Json Formatter

Operator Objective

Purpose of JsonFormatter is to consume Plain Old Java Object ("POJO") and write them as JSON. Json Formatter is idempotent, fault-tolerance & statically/dynamically partitionable.

Class Diagram

JsonFormatter

Operator Information

  1. Operator location:_malhar-library
  2. Available since:3.2.0
  3. Operator state:Evolving
  4. Java Package:com.datatorrent.lib.formatter.JsonFormatter

Properties, Attributes and Ports

Platform Attributes that influences operator behavior

Attribute Description Type Mandatory
in.TUPLE_CLASS TUPLE_CLASS attribute on input port which tells operator the class of incoming POJO Class or FQCN Yes

Ports

Port Description Type Mandatory
in Tuples that needs to be formatted are recieved on this port Object (POJO) Yes
out Valid Tuples that are emitted as JSON String No
err Invalid Tuples are emitted on this port Object No

Partitioning

JSON Formatter is both statically and dynamically partitionable.

Static Partitioning

This can be achieved in 2 ways

  1. Specifying the partitioner and number of partitions in the populateDAG() method
JsonFormatter jsonFormatter = dag.addOperator("jsonFormatter", JsonFormatter.class);
StatelessPartitioner<JsonFormatter> partitioner1 = new StatelessPartitioner<JsonFormatter>(2);
dag.setAttribute(jsonFormatter, Context.OperatorContext.PARTITIONER, partitioner1 );
  1. Specifying the partitioner in properties file.
 <property>
   <name>dt.operator.{OperatorName}.attr.PARTITIONER</name>
   <value>com.datatorrent.common.partitioner.StatelessPartitioner:2</value>
 </property>

where {OperatorName} is the name of the JsonFormatter operator.
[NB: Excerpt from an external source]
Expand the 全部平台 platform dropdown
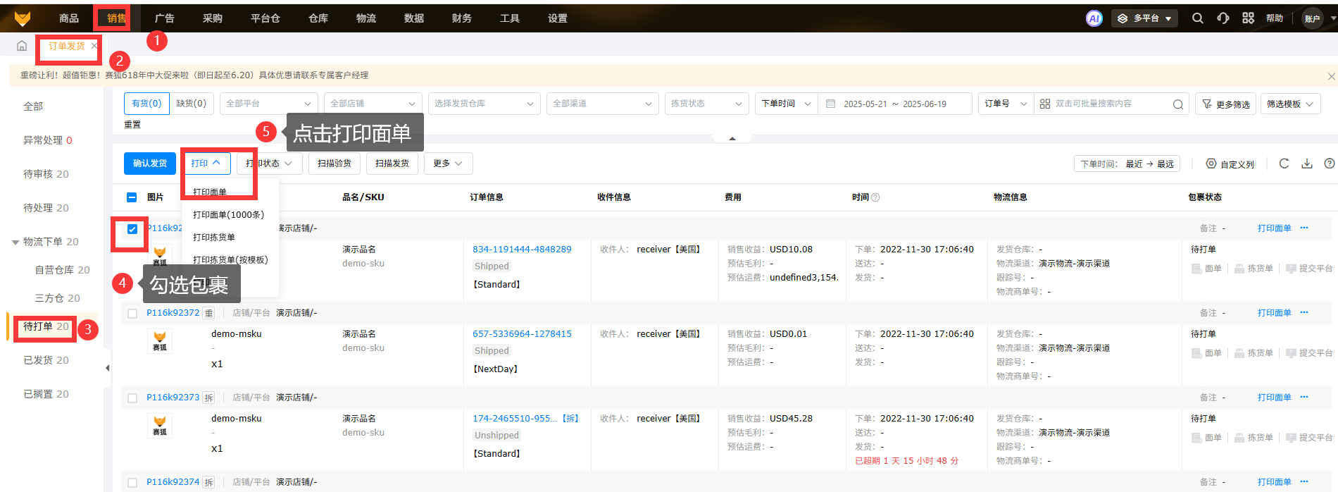 point(268,104)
Above lines will partition JsonFormatter statically 2 times. Above value can be changed accordingly to change the number of static partitions.

Dynamic Paritioning

JsonFormatter can be dynamically partitioned using an out-of-the-box partitioner:

Throughput based

Following code can be added to populateDAG method of application to dynamically partition JsonFormatter:

JsonFormatter jsonFormatter = dag.addOperator("jsonFormatter", JsonFormatter.class);
StatelessThroughputBasedPartitioner<JsonFormatter> partitioner = new StatelessThroughputBasedPartitioner<>();
partitioner.setCooldownMillis(conf.getLong(COOL_DOWN_MILLIS, 10000));
partitioner.setMaximumEvents(conf.getLong(MAX_THROUGHPUT, 30000));
partitioner.setMinimumEvents(conf.getLong(MIN_THROUGHPUT, 10000));
dag.setAttribute(JsonFormatter, OperatorContext.STATS_LISTENERS, Arrays.asList(new StatsListener[]{partitioner}));
dag.setAttribute(JsonFormatter, OperatorContext.PARTITIONER, partitioner);

Above code will dynamically partition JsonFormatter when the throughput changes. If the overall throughput of JsonFormatter goes beyond 30000 or less than 10000, the platform will repartition JsonFormatter to balance throughput of a single partition to be between 10000 and 30000. CooldownMillis of 10000 will be used as the threshold time for which the throughput change is observed.

Example

Example for Json Formatter can be found at: https://github.com/DataTorrent/examples/tree/master/tutorials/parser

Advance Features

JsonFormatter is based on jackson-databind and so users can make use of annotations in POJO class. Here are few annotations that are relavant while using JsonFormatter 1. @JsonProperty : Sometimes POJOs contain properties that has different name from incoming POJOs.You can specify names as:

public class Ad{
  @JsonProperty("desc")
  public String description;
  public List<String> sizes;
}
  1. @JsonIgnore : Sometimes POJOs contain properties that you do not want to write out, so you can do:
public class Value {
  public int value;
  @JsonIgnore
  public int internalValue;
}
  1. @JsonFormat : Sometimes Date fields need to be printed in custom format, so you can do:
public class Ad{
  @JsonFormat(shape = JsonFormat.Shape.STRING, pattern = "EEE, d MMM yyyy HH:mm:ss")
   public Date startDate;
}